__Extrait du texte__
┌────────

Le bilan, sur un an, s’avère « plus que positif », estime David Viaud. 112 adultes handicapés ou personnes âgées de plus de 60 ans ont pu être suivis dans 13 villes de Seine-Saint-Denis, et 124 dans six arrondissements du sud et de l’ouest de Paris. Soit, pour 145 places, 236 bénéficiaires. Les prises en charge concernent quatre pathologies lourdes : maladies neurologiques et cardio-vasculaires, troubles de l’appareil locomoteur, cancers. Les soins, sur prescription médicale, sont entièrement couverts par la Sécurité sociale.
Couchers plus tardifs
Dans chaque département, un infirmier coordinateur veille toute la nuit, assisté jusqu’à 23 heures de 16 aides-soignantes à Paris, et de huit plus un infirmier en Seine-Saint-Denis. Soins d’hygiène ou de confort, suivi des traitements, prévention des escarres, de la déshydratation, des chutes… les missions ne diffèrent pas de celles d’un Ssiad de jour, mais les patients concernés présentent des situations globalement plus lourdes. « On intervient lorsque le quotidien n’est plus gérable », explique Ali Chaoui, infirmier coordinateur en Seine-Saint-Denis.
En termes de qualité de vie, les gains sont très concrets. « Un jeune adulte handicapé de 40 ans déplorait que le Ssiad de jour le faisait se coucher à 17h30, raconte David Viaud. À présent, des couchers plus tardifs sont possibles. » Idem pour des levers plus matinaux, vers 6h30, dont la demande s’exprime encore rarement, mais que les équipes souhaitent favoriser, par exemple en permettant des toilettes avant le départ vers un centre d’aide par le travail.

└────────

__Extraits de données__
┌────────

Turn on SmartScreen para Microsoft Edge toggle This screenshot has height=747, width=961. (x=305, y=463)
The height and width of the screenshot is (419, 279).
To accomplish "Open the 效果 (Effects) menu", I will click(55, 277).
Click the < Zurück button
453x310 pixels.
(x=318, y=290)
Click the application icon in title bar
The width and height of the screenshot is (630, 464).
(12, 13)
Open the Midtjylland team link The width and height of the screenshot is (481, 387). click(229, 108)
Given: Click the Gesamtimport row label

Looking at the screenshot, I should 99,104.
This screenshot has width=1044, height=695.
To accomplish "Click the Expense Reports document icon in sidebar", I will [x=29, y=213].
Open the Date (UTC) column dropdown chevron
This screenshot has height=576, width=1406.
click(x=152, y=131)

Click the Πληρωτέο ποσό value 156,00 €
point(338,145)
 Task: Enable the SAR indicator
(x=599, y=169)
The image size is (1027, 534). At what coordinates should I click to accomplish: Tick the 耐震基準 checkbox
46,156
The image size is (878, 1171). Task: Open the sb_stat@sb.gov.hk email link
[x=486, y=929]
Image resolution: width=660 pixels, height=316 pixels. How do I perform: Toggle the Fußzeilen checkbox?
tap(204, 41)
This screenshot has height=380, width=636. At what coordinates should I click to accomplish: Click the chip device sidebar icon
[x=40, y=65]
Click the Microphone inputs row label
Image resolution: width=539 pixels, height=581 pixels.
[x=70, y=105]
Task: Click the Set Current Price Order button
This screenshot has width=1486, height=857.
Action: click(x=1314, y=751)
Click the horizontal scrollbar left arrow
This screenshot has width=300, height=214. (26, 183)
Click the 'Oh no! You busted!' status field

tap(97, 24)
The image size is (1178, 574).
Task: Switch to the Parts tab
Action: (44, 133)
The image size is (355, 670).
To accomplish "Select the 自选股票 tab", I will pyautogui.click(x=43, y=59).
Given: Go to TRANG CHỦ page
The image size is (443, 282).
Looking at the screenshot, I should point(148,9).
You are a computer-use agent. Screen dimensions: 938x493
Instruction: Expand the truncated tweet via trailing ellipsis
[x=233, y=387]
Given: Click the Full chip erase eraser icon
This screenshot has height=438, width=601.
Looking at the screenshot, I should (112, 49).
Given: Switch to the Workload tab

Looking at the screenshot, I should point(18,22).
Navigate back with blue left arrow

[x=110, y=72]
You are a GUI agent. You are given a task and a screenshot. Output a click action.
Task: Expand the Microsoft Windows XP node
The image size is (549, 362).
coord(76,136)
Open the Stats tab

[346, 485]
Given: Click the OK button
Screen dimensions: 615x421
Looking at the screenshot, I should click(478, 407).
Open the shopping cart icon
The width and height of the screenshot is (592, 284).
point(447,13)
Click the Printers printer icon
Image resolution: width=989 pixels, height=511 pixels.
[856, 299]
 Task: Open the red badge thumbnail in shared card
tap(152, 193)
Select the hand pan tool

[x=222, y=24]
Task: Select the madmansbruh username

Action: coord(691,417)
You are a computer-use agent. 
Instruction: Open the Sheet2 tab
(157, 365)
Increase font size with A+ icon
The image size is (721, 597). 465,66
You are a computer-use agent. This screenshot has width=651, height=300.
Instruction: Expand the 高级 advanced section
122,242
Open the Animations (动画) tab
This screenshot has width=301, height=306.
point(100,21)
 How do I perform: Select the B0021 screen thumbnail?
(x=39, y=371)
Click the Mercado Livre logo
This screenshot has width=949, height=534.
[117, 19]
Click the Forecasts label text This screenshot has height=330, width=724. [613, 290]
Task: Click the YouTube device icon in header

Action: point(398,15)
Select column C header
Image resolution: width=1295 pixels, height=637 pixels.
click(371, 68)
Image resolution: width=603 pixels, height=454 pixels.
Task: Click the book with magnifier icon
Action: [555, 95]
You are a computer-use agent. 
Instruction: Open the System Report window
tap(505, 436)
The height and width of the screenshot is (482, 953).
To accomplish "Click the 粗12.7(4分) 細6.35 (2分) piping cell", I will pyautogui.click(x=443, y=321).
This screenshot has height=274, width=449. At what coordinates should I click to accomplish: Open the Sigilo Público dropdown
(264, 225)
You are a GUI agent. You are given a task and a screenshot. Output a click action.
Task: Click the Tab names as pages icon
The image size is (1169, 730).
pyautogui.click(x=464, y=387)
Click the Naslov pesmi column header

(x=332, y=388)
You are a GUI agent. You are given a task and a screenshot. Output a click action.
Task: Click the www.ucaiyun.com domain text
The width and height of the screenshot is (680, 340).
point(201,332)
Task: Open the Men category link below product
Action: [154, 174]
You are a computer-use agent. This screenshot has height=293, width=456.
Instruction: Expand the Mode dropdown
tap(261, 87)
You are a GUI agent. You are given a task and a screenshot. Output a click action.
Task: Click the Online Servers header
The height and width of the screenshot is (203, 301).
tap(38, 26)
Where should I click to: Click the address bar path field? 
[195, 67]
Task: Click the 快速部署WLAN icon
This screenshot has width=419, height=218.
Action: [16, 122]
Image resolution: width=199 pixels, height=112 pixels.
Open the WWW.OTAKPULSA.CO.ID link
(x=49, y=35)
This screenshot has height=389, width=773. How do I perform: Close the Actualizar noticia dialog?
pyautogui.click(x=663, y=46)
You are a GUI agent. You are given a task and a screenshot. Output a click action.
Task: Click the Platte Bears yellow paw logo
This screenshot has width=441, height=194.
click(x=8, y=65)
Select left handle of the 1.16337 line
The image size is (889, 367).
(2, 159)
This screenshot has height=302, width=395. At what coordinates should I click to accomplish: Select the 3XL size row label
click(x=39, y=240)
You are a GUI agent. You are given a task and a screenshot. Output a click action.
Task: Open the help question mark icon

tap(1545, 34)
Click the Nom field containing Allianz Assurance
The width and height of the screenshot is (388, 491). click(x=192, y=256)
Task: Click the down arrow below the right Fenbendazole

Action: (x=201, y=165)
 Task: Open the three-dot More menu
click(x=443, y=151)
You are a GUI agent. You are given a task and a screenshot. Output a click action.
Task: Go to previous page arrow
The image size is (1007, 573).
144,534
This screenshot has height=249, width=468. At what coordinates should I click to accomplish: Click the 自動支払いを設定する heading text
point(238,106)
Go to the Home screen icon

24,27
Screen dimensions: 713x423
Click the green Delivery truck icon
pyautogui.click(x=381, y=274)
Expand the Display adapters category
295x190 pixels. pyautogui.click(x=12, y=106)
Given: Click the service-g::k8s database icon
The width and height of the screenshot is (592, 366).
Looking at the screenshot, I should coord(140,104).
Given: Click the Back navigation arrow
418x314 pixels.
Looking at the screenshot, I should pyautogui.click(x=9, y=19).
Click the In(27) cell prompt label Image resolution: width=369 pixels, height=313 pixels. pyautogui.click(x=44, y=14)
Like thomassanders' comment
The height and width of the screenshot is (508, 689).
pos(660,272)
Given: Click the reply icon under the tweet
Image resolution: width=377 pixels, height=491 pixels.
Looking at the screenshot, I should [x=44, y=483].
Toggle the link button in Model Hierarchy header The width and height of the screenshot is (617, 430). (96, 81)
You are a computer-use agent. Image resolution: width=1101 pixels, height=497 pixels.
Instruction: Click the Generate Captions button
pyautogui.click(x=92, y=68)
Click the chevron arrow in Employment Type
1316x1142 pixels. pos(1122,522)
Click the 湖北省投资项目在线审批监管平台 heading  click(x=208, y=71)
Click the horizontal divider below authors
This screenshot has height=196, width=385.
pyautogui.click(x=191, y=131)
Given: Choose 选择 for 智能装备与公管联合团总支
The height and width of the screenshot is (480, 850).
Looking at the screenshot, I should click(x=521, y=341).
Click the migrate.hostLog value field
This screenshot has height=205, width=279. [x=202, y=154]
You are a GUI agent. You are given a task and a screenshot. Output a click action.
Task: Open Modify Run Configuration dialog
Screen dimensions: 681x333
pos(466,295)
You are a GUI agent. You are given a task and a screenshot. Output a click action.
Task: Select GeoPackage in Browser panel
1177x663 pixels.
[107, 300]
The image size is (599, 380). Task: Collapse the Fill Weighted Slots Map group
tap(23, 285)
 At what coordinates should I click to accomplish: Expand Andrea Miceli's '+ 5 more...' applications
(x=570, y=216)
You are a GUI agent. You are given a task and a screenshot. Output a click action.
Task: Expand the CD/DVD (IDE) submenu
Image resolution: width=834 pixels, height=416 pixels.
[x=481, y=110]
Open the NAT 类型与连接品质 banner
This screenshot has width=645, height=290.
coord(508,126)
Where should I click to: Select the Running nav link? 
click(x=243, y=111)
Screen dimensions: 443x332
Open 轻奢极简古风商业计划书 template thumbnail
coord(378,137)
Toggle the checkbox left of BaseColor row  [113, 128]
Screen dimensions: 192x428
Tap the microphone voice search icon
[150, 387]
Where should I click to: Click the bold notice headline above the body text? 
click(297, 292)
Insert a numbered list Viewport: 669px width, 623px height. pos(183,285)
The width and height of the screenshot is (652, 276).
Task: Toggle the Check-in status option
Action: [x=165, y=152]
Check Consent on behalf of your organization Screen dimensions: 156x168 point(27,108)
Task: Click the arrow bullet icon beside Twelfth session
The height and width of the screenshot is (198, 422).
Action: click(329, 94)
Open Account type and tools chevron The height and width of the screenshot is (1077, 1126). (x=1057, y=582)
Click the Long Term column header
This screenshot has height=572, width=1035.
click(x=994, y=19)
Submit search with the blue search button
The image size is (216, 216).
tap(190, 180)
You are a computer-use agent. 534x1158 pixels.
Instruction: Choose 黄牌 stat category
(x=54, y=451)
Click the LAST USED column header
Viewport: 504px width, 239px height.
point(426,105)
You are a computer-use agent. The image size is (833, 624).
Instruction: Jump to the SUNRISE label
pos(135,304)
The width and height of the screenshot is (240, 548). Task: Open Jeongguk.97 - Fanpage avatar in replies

└────────

__À compléter__
A) Indiquez si chacune des affirmations suivantes s'accorde avec l'extrait, en répondant par oui ou par non et en citant les mots de l'extrait qui permettent de trancher : (i) les soins sont entièrement pris en charge par la Sécurité sociale ; (ii) à Paris, les bénéficiaires ont été suivis dans treize arrondissements ; (iii) les levers plus matinaux font déjà l'objet d'une demande fréquente.
B) Reproduisez fidèlement le passage de l'extrait compris entre « En termes de » et « par le travail. », ces mots inclus.
La liste n'intervient en rien dans ce travail.

__Réponses aux exercices__
A)
(i) Oui : « Les soins, sur prescription médicale, sont entièrement couverts par la Sécurité sociale. »
(ii) Non : « 124 dans six arrondissements du sud et de l’ouest de Paris ».
(iii) Non : « dont la demande s’exprime encore rarement ».

B)
En termes de qualité de vie, les gains sont très concrets. « Un jeune adulte handicapé de 40 ans déplorait que le Ssiad de jour le faisait se coucher à 17h30, raconte David Viaud. À présent, des couchers plus tardifs sont possibles. » Idem pour des levers plus matinaux, vers 6h30, dont la demande s’exprime encore rarement, mais que les équipes souhaitent favoriser, par exemple en permettant des toilettes avant le départ vers un centre d’aide par le travail.